FP 2030: Upaya Kapitalisasi Bonus Demografi untuk mempercepat kesejahteraan rakyat dan menjadikan Indonesia sebagai Macan Asia

Indonesia menjadi tuan rumah penyelenggaraan kegiatan FP2030 Asia-Pacific Focal Points/South-South Learning Workshop bersama FP2030 Asia-Pasifik dan UNFPA Indonesia pada 08-10 Oktober 2025 di Nusa Dua, Bali.

Dalam pembukaan kegiatan tersebut, Sekretaris Kementerian Kependudukan dan Pembangunan Keluarga/Sekretaris Utama Badan Kependudukan dan Keluarga Berencana Nasional (Kemendukbangga/BKKBN), Prof. Budi Setiyono, Ph.D, menyampaikan penghargaan dan apresiasi atas terpilihnya Indonesia sebagai tuan rumah saat membuka Kegiatan FP2030 Asia-Pacific Focal Points/South-South Learning Workshop tahun 2025.

=== Yang Perlu Dikerjakan ===
a) Mohon jawab pertanyaan berikut berdasarkan kutipan halaman.
(i) Kapan dan di mana workshop FP2030 tersebut diselenggarakan?
(ii) Bersama siapa Indonesia menyelenggarakan kegiatan itu?
(iii) Siapa yang membuka kegiatan tersebut?
b) Sunting kutipan halaman dengan menuliskan ulang seluruh bagian mulai dari "FP 2030: Upaya" hingga "Nusa Dua, Bali.", lalu ganti "tuan rumah" dengan "penyelenggara".

=== Data Tersedia ===
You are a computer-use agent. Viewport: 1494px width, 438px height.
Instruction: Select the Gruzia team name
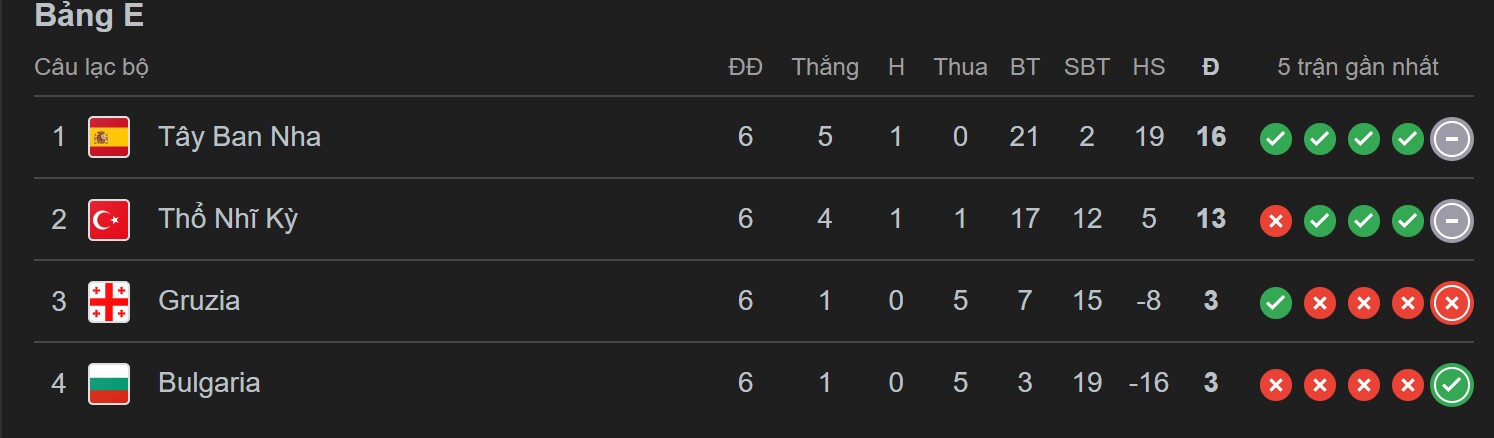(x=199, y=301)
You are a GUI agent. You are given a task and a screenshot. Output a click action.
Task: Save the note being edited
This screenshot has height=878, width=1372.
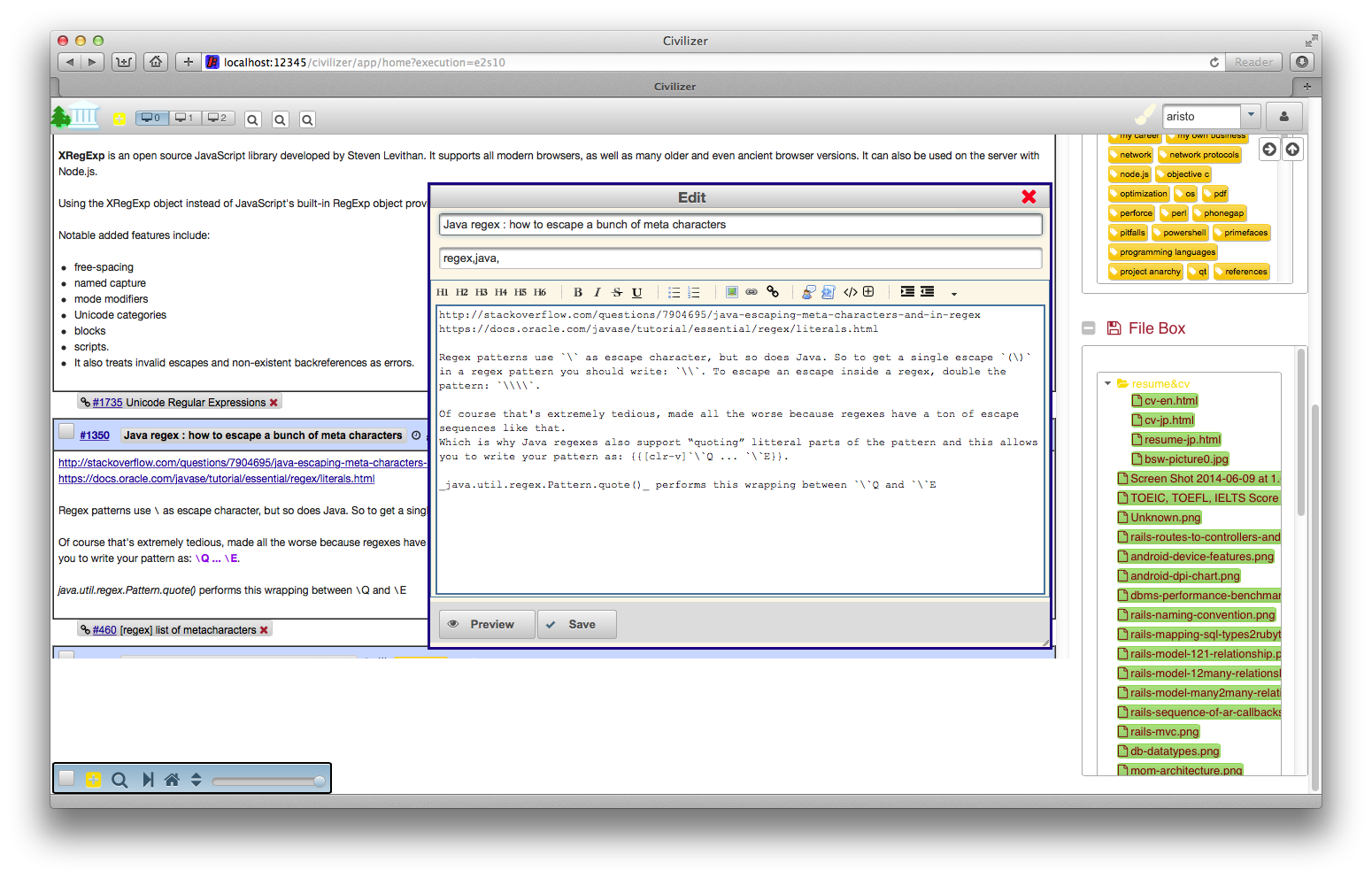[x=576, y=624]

--

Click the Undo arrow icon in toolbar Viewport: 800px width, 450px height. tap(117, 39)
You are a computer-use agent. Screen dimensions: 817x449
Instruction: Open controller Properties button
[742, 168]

--

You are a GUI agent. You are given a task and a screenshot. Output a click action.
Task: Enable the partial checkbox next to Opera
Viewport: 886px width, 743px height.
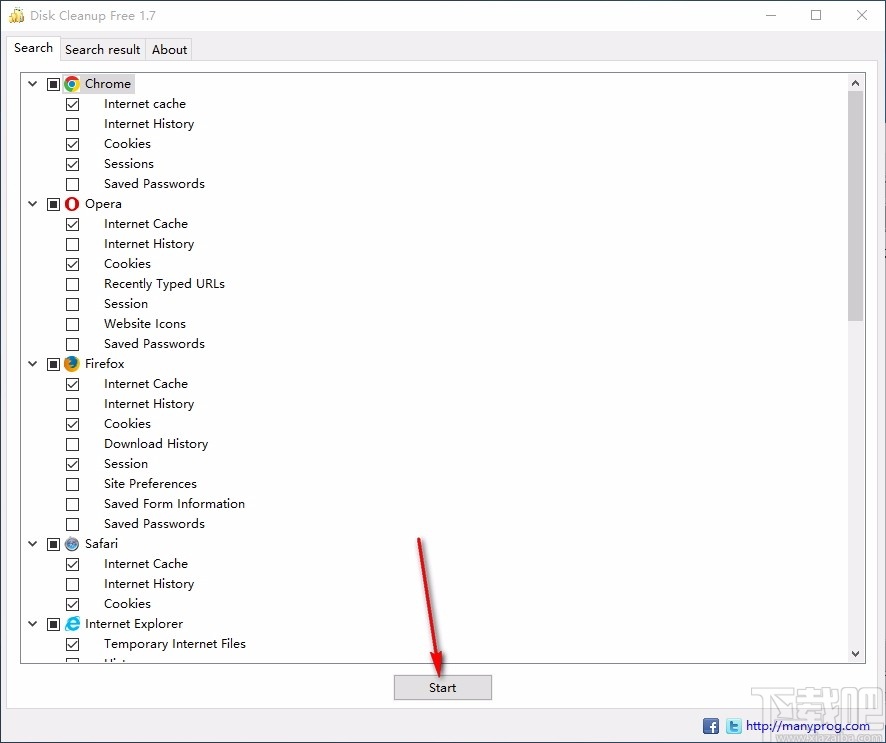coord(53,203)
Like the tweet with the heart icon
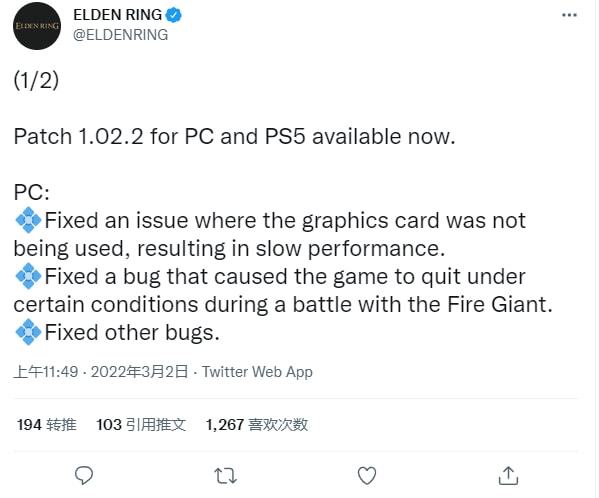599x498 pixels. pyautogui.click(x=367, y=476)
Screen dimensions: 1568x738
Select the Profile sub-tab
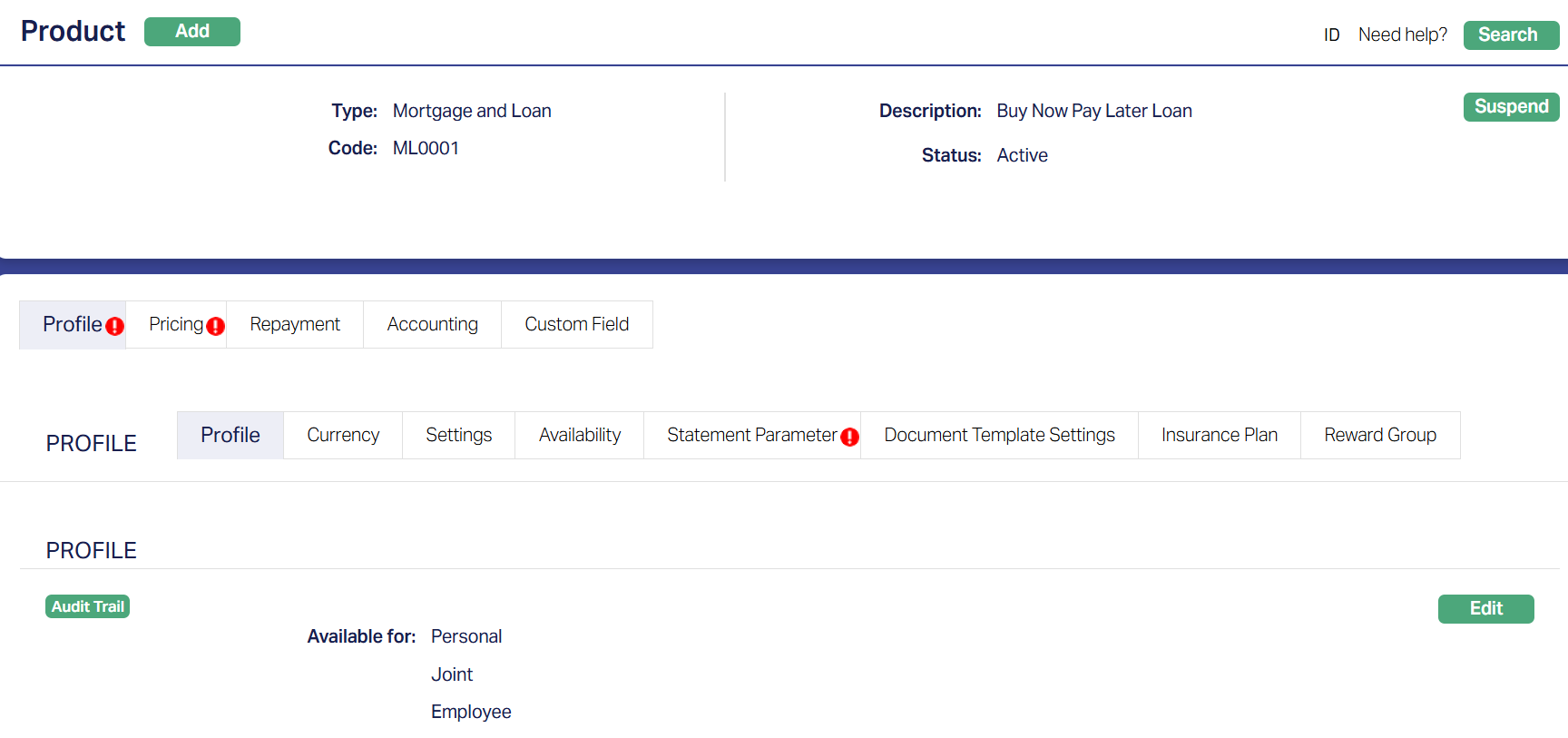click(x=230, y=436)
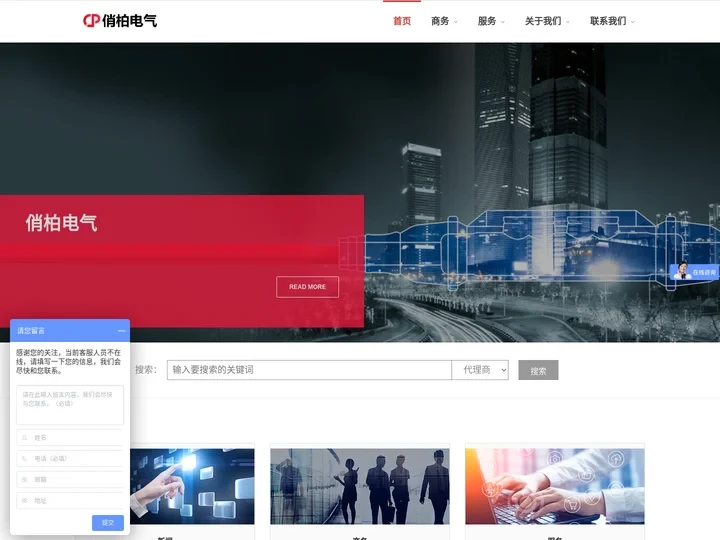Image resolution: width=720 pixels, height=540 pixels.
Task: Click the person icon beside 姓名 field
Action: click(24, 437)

=== Tugas Terselesaikan ===
a)
(i) Pada 08-10 Oktober 2025 di Nusa Dua, Bali.
(ii) Bersama FP2030 Asia-Pasifik dan UNFPA Indonesia.
(iii) Prof. Budi Setiyono, Ph.D.

b)
FP 2030: Upaya Kapitalisasi Bonus Demografi untuk mempercepat kesejahteraan rakyat dan menjadikan Indonesia sebagai Macan Asia

Indonesia menjadi penyelenggara penyelenggaraan kegiatan FP2030 Asia-Pacific Focal Points/South-South Learning Workshop bersama FP2030 Asia-Pasifik dan UNFPA Indonesia pada 08-10 Oktober 2025 di Nusa Dua, Bali.